Results: The study included 4,970 patients with MM not eligible for ASCT, of which 3,065 (61.7%) patients were prescribed doublet therapy in LOT1. Among these patients on doublet therapy, 1,122 (36.6%) initiated LOT2. The mean age was approximately 77 years, and most patients were white (LOT1, 77.0%; LOT2, 79.7%). The majority of the patients had hypertension (LOT1, 88.3%; LOT2, 86.1%), followed by anemia (LOT1, 79.0%; LOT2, 75.6%) and osteoarthritis (LOT1, 75.7%; LOT2, 76.7%), as comorbidities during the 6 months prior to the index date. CRAB event rates declined from LOT1 to LOT2, with the highest event rate per 1,000 PYs observed for anemia (LOT1, 1,965.1; LOT2, 1,808.2), followed by bone disease (LOT1, 258.1; LOT2, 244.1), renal impairment (LOT1, 167.9; LOT2, 159.9), and hypercalcemia (LOT1, 106.9; LOT2, 99.6); a decline in event rate was observed from LOT1 to LOT2 (Figure 1). CRAB event-related HRU PPPM increased from LOT1 to LOT2, including number of inpatient visits (LOT1, 0.1; LOT2, 0.2), length of inpatient stay (LOT1, 0.8 days; LOT2, 1.0 days), and number of outpatient hospital visits (LOT1, 2.0; LOT2, 2.2). However, the number of outpatient office visits PPPM decreased from LOT1 to LOT2 (LOT1, 0.9; LOT2, 0.8). Similarly, there was a trend toward increased CRAB event-related healthcare costs PPPM from LOT1 to LOT2 (Figure 2) including inpatient (LOT1, USD 1,548; LOT2, USD 2,031), outpatient hospital (LOT1, USD 214; LOT2, USD 301), outpatient office (LOT1, USD 77; LOT2, USD 89), and total medical costs (LOT1, USD 2,120; LOT2, USD 2,593).

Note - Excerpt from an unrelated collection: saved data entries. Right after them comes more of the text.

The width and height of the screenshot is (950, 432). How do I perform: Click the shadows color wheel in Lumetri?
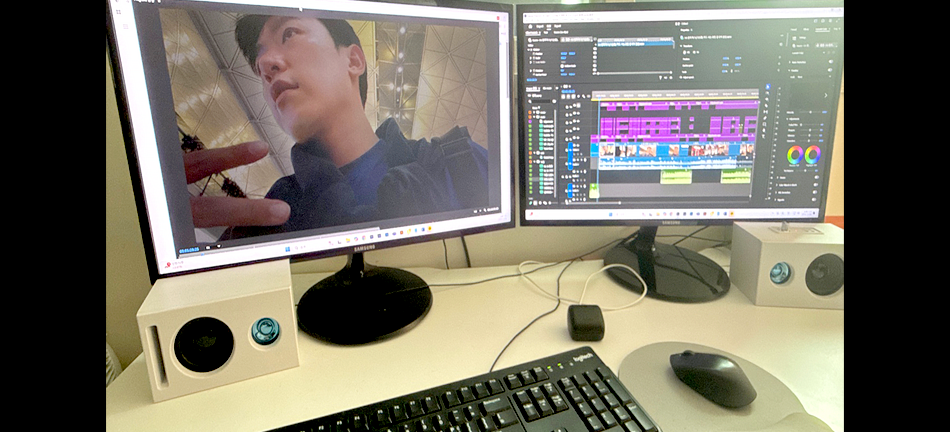click(795, 155)
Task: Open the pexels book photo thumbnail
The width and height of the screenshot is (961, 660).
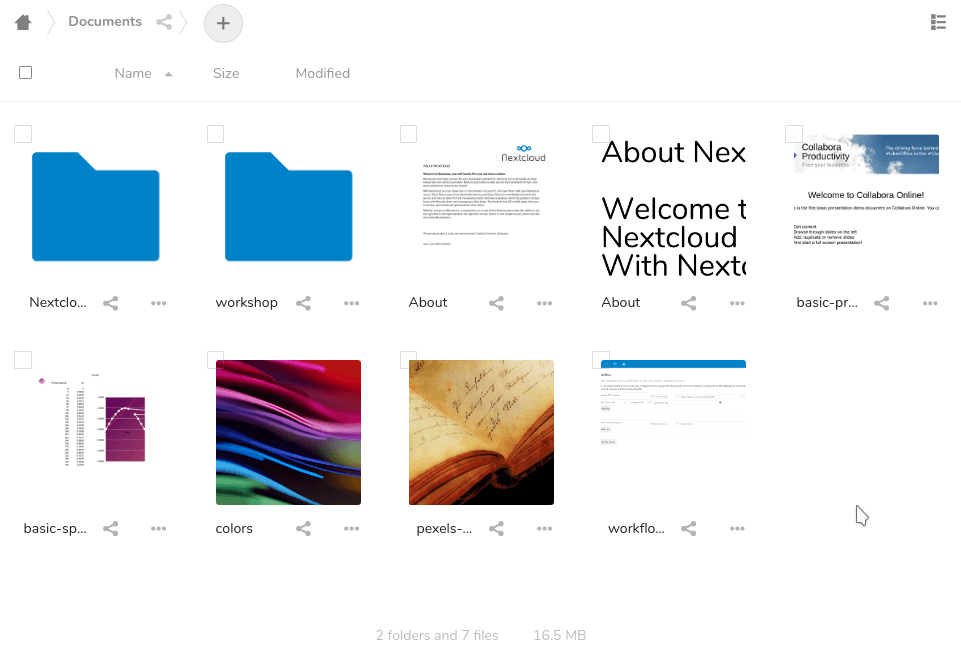Action: [x=481, y=433]
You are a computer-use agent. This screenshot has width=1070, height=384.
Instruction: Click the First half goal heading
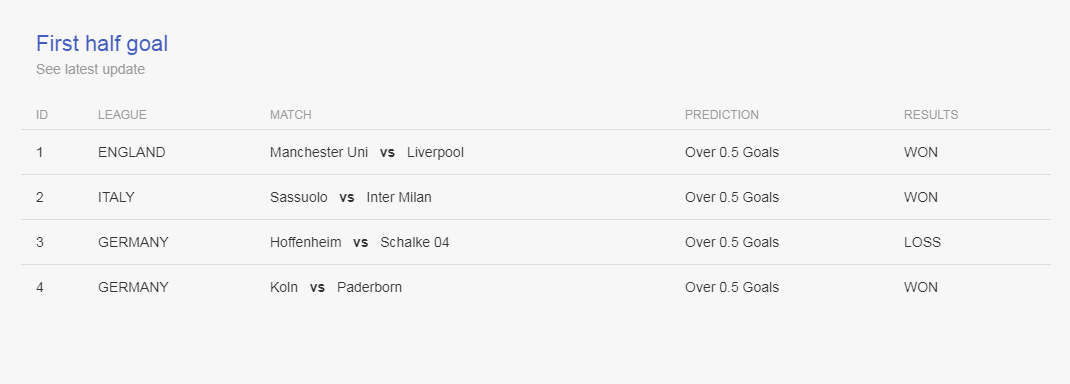click(102, 44)
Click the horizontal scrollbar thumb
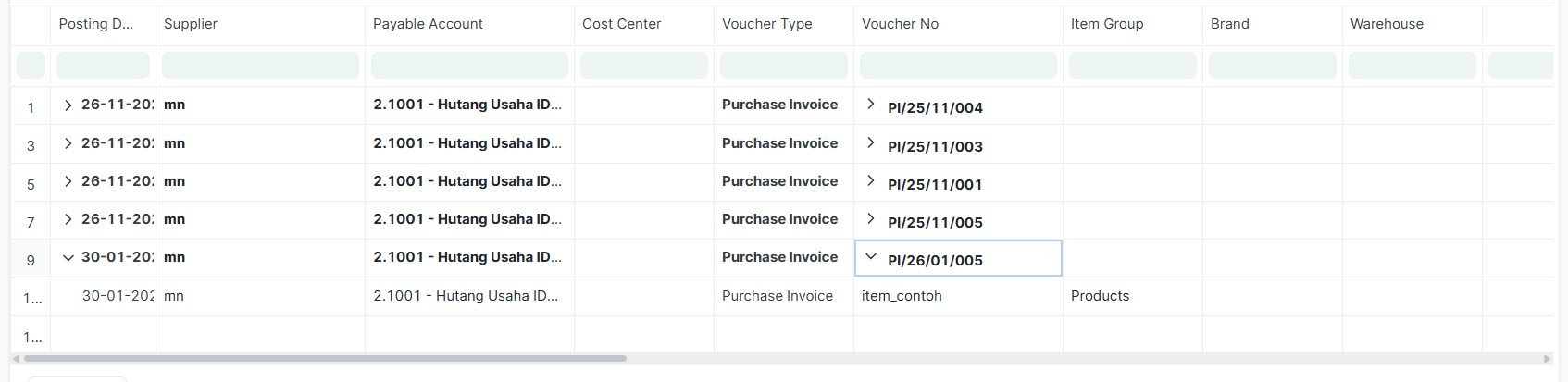The width and height of the screenshot is (1568, 382). [x=324, y=359]
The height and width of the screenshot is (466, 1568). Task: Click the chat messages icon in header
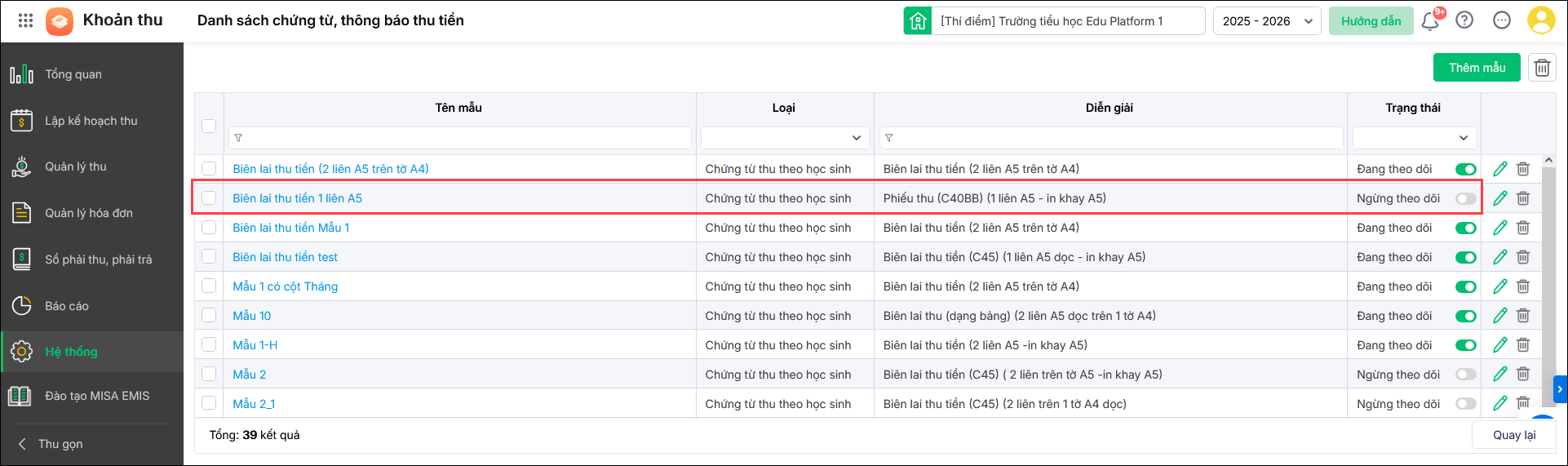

Conclusions: This study shows that CRAB events were more expensive to treat as patients relapse. Delaying disease progression may be associated with lower HRU and potential cost savings, thereby reducing the burden of MM. A potential limitation of this study is that claims data do not include clinical parameters. Future studies should be considered to evaluate the impact of age and comorbidities on the economic burden associated with CRAB events. This study also highlights the value of delaying progression and the time to next treatment.

Disclosures: Pandya: Celgene Corporation: Consultancy; STATinMED Research: Employment. Clancy: Celgene Corporation: Employment, Equity Ownership, Research Funding. Shrestha: STATinMED Research: Employment, Equity Ownership. Wang: STATinMED Research: Employment, Equity Ownership.